类似地,获得了3HP-β-LG抗A(H7N9)病毒的动物保护的体重变化图和存活率图(图8c-d)。其中,对A(H3N2)病毒的实验分为PBS组和给3HP-β-LG组(每组小鼠分别是5只和6只),对A(H7N9)病毒的实验分为PBS组和给3HP-β-LG组(对应每组小鼠分别是6只和6只),给药方式及药物用量与A(H3N2)相同,病毒用量为20μL的10LD50用量;
结果:根据A(H3N2)攻毒保护实验的体重变化图与存活率图,可知3HP-β-LG对小鼠攻毒A(H3N2)的攻毒后4小时单次给药的实验中,PBS组的小鼠存活率为0%,给药组为83.3%。3HP-β-LG对小鼠攻毒A(H7N9)的攻毒后单次4小时给药的实验中,PBS组小鼠存活率为0%,给药组存活率为66.7%。这些证据表明,3HP-β-LG在小鼠实验中对几种流感病毒的治疗作用,都有显著的效果。

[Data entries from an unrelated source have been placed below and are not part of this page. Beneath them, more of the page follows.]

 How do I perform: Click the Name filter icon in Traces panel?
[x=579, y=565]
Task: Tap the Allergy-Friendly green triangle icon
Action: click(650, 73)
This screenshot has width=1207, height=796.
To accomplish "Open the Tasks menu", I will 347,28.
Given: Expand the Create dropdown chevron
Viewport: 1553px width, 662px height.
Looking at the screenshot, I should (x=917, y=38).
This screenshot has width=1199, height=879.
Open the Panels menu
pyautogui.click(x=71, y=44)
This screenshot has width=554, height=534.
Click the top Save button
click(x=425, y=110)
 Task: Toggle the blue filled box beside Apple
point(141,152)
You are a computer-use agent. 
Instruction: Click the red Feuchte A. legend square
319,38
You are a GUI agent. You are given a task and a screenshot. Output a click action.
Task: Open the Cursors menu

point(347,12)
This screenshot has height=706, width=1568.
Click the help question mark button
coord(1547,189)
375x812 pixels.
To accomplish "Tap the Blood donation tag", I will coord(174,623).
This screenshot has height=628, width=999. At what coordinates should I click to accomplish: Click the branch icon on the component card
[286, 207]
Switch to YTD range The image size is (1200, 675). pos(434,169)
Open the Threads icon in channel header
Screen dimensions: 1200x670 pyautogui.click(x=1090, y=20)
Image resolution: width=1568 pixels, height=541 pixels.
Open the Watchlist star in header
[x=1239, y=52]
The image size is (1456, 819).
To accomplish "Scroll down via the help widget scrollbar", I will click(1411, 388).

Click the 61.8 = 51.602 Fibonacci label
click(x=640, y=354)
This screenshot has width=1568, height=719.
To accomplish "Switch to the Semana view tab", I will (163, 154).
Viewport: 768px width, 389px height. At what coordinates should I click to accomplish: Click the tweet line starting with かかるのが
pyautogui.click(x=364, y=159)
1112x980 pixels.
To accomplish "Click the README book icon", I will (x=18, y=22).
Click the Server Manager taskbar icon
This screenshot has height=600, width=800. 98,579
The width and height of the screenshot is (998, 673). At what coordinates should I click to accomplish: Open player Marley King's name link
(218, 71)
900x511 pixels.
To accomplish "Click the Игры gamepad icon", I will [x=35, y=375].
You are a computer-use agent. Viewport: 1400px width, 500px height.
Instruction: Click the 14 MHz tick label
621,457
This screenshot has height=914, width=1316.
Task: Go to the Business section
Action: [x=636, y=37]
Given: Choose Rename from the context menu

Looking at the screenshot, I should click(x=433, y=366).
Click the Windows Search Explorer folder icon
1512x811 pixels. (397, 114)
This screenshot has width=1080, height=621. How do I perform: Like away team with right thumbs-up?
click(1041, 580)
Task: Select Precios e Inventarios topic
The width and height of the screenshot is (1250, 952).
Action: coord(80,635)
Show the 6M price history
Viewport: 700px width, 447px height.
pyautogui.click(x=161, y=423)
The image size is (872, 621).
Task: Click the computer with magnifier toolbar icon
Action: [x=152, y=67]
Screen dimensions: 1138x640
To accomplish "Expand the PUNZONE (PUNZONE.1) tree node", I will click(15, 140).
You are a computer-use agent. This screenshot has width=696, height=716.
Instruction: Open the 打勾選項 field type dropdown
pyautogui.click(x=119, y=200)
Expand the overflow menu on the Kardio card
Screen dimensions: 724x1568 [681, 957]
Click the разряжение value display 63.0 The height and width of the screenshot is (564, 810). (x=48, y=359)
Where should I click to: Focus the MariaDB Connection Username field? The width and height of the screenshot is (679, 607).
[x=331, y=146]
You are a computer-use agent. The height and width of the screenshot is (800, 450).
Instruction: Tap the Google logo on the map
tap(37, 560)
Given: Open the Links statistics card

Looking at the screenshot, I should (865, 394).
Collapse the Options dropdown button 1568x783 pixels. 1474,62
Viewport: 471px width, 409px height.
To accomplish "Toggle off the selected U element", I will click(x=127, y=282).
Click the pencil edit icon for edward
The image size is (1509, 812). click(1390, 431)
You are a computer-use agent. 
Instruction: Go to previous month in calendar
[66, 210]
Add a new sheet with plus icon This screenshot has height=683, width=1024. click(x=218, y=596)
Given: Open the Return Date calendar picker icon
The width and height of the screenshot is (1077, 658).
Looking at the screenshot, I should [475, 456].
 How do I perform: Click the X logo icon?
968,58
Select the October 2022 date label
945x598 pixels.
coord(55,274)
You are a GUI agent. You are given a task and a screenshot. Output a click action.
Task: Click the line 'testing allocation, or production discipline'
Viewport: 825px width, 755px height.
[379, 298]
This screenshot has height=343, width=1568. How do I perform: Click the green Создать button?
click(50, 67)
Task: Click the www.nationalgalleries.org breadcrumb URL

实施例9. 3HP-β-LG在A549细胞和MDCK细胞上细胞毒性的检测
3HP-β-LG对细胞活力的影响,检测如下:
(1)用含10%胎牛血清的DMEM培养基培养MDCK细胞,提前12小时将细胞在96孔细胞培养板中铺板,细胞密度为5000个/孔,置于37℃含5%的CO2的培养箱中培养;
(2)用DMEM培养基将3HP-β-LG和β-LG进行稀释,初始浓度均为40μM;先将MDCK细胞上清吸掉,并将3HP-β-LG和β-LG加入细胞中,100μL/孔,只加入DMEM培养基的细胞作为阳性对照组,以不加细胞的组作为无细胞空白对照组,每个浓度设置3个复孔,将细胞置于37℃培养48小时,不换液;
(3)将细胞培养基吸掉,将CCK-8试剂(购自同仁,货号JE603,日本)用DMEM培养基稀释后加入细胞中,100μL/孔,其中,每100μL的DMEM培养基含5μL CCK-8试剂,细胞在37℃继续培养2-3小时;
(4)用酶标仪检测各孔细胞的450nm吸光度值(OD),并计算存活率:
活细胞比率(%)=100×[(OD450nm实验组-OD450nm无细胞本底均值)/(OD450nm细胞对照组均值-OD450nm无细胞本底均值)]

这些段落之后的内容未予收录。